Todas las noches, Kip reposaba su delgada cara en las costillas de Hana, quien, escudriñando en círculos su espalda con sus uñas, le había recordado el placer que se siente al ser rascado. Era algo que un aya le había enseñado años atrás. Durante su infancia, todo el bienestar y la paz los había recibido -recordaba Kip- de ella, nunca de su amada madre, ni de su hermano ni de su padre, con quienes jugaba. Cuando sentía miedo o no podía dormir, el aya -aquella íntima extraña procedente de la India meridional, que vivía con ellos, ayudaba a llevar la casa, cocinaba y les servía las comidas y criaba a sus hijos bajo la protección de la familia- era quien lo advertía y lo ayudaba a conciliar el sueño pasándole la mano por su pequeña y fina espalda y años atrás había aliviado de forma similar a su hermano mayor, pues probablemente conociera el carácter de todos los niños mejor que sus padres auténticos.

Era un afecto mutuo. Si a Kip le hubieran preguntado a quién quería más, habría nombrado a su aya antes que a su madre. Su amor y su consuelo habían sido mayores que ningún amor consanguíneo o sexual. Durante toda su vida se sintió -iba a comprender más adelante- inclinado a buscar esa clase de amor fuera de la familia: la intimidad platónica -o a veces sexual- de una persona extraña. Iban a pasar muchos años antes de que lo comprendiera, antes de que pudiese formularse siquiera a sí mismo la pregunta de a quién quería más.

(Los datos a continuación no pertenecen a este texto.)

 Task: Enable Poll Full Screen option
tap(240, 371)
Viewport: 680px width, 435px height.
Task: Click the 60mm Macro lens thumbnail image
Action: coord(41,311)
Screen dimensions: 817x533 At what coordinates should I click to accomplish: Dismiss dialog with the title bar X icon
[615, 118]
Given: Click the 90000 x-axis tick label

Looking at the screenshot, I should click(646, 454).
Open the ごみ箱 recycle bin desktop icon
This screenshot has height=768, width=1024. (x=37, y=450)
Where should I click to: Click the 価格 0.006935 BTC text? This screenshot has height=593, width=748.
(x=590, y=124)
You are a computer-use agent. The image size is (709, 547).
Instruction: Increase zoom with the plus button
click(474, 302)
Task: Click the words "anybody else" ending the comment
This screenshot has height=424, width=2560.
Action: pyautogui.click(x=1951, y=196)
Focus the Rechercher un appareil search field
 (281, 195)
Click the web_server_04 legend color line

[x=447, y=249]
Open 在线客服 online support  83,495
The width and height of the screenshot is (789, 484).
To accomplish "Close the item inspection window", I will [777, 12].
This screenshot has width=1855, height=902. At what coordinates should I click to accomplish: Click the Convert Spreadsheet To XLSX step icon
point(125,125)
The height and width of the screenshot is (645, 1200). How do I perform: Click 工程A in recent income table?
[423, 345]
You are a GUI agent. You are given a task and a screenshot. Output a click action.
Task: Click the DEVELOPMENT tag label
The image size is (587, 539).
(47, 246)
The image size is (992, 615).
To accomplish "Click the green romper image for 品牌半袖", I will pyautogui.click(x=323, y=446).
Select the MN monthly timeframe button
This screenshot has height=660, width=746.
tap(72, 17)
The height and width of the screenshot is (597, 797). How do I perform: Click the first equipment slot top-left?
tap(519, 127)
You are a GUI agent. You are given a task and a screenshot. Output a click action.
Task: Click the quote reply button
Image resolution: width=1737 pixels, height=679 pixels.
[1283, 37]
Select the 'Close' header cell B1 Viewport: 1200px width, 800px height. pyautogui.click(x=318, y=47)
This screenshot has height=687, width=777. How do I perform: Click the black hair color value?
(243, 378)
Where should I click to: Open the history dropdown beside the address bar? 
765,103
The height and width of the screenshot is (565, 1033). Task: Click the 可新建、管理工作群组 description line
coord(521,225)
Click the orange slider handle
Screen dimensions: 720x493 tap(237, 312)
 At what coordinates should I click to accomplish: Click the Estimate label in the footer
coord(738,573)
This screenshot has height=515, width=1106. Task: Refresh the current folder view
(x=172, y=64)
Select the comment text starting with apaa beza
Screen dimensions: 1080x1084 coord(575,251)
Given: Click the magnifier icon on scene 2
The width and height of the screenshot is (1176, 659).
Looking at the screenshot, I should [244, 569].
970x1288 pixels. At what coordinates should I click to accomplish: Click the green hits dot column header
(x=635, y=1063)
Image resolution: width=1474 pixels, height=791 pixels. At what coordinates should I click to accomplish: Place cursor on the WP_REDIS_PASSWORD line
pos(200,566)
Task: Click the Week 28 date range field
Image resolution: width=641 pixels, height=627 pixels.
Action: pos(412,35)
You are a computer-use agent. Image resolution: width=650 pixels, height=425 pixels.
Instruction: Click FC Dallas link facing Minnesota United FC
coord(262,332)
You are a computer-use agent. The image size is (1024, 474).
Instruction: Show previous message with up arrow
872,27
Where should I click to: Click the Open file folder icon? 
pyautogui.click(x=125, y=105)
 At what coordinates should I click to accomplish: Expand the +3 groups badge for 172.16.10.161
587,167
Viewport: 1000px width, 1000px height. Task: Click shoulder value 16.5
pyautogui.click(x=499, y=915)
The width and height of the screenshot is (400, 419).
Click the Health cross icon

Aunque ella ya sabía que la quería, sólo en una ocasión le parecía haberle devuelto algo de consuelo. Cuando murió la madre de su aya, él entró a hurtadillas en la habitación de ésta y abrazó su cuerpo, repentinamente envejecido. Se tumbó a su lado en silencio y la acompañó en su duelo en su cuartito de criada, en el que lloraba muy exaltada y al tiempo ceremoniosa. La observó recoger sus lágrimas en una tacita pegada a la cara. Sabía que las llevaría al entierro. Estaba detrás de su encogido cuerpo y tenía puestas sus manitas de niño de nueve años en los hombros de ella y, cuando por fin se calmó y sus estremecimientos fueron cada vez menos frecuentes, empezó a rascarla sobre el sari y después lo apartó y le rascó la piel, como Hana recibía ahora -en 1945, en su tienda, cerca del pueblo encaramado en las colinas en el que sus continentes se habían juntado- el tierno arte de sus uñas en los millones de células de su piel.